PTT (Pengelolaan Tanaman Terpadu) padi sawah
menganjurkan untuk menyeleksi atau memilih benih bermutu agar didapatkan
benih yang benar-benar berkualitas (bernas) dan vigor tinggi dengan
cara membuat larutan garam dapur (30 gram garam dapur dalam 1 liter air)

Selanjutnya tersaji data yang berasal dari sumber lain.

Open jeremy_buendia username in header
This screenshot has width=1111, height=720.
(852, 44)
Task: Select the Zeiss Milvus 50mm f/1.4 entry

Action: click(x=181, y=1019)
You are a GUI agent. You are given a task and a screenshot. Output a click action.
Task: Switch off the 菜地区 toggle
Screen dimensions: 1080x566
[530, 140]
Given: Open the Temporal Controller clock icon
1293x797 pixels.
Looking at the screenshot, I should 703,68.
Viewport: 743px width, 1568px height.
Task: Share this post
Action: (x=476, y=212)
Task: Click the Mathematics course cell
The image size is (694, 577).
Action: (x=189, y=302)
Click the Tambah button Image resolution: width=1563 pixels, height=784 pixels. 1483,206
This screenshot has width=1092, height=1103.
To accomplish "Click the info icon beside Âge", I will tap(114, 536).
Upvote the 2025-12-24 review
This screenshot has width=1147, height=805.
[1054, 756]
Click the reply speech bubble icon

atau larutan pupuk ZA (1kg pupuk ZA dalam 2,7 liter air). Benih
dimasukkan ke dalam larutan garam atau pupuk ZA (volume larutan 2 kali
volume benih) kemudian diaduk dan benih yang mengambang atau terapung di
permukaan larutan dibuang.
Cara sederhana dapat dilakukan dengan merendam benih
dalam larutan garam dapur menggunakan indikator telur. Telur mentah
(bisa telur ayam atau bebek) dimasukkan ke dalam air, kemudian masukkan
garam sedikit demi sedikit sambil diaduk sampai telur terapung ke
permukaan. Kemudian telur diambil dan benih dimasukkan ke dalam larutan
garam. Benih yang mengapung dibuang dan benih yang tenggelam selanjutnya
dicuci sampai bersih dari garam untuk disemai.
Untuk keperluan penanaman seluas 1 hektar benih yang
dibutuhkan kurang lebih sebanyak 20 kg. Benih bernas (yang tenggelam)
dibilas dengan air sampai bersih dari garam kemudian direndam dengan air
bersih selama 24 jam. Selanjutnya diperam dalam karung atau wadah
lainnya selama 48 jam dan dijaga kelembabannya dengan membasahi wadah
dengan air.
Untuk benih padi hibrida tidak diberi perlakuan
perendaman dalam larutan garam tetapi langsung direndam dalam air dan
selanjutnya diperam.
Lahan persemaian untuk 1 hektar luasan lahan
pertanaman sebaiknya 400 meter persegi (4% dari luas tanam) dengan lebar
bedengan 1 – 1,2 meter dan antar bedengan dibuat parit sedalam 25 – 30
cm. Saat pembuatan bedengan taburkan bahan organik 2 kg /meter persegi
seperti kompos, pupuk kandang atau campuran berbagai bahan antara lain
kompos, pupuk kandang, serbuk kayu, abu dan sekam padi. Tujuan pemberian
bahan organik ini untuk memudahkan pencabutan bibit padi sehingga
kerusakan akar bisa dikurangi.
D. Sistem Tanam
PTT (Pengelolaan Tanaman Terpadu) padi sawah
menganjurkan tanam menggunakan bibit muda atau kurang dari 21 HSS (hari
setelah sebar) dan jumlah bibit 1 – 3 batang per lubang karena bibit
lebih muda akan menghasilkan anakan lebih banyak dibanding menggunakan
bibit lebih tua.
Pada daerah endemik keong untuk mengantisipasi
serangan keong dapat menggunakan bibit lebih dari 21 HSS tetapi
dianjurkan tidak lebih dari 25 HSS. Masa kritis serangan keong berada
pada 21 hari setelah sebar dan 10 hari setelah pindah tanam.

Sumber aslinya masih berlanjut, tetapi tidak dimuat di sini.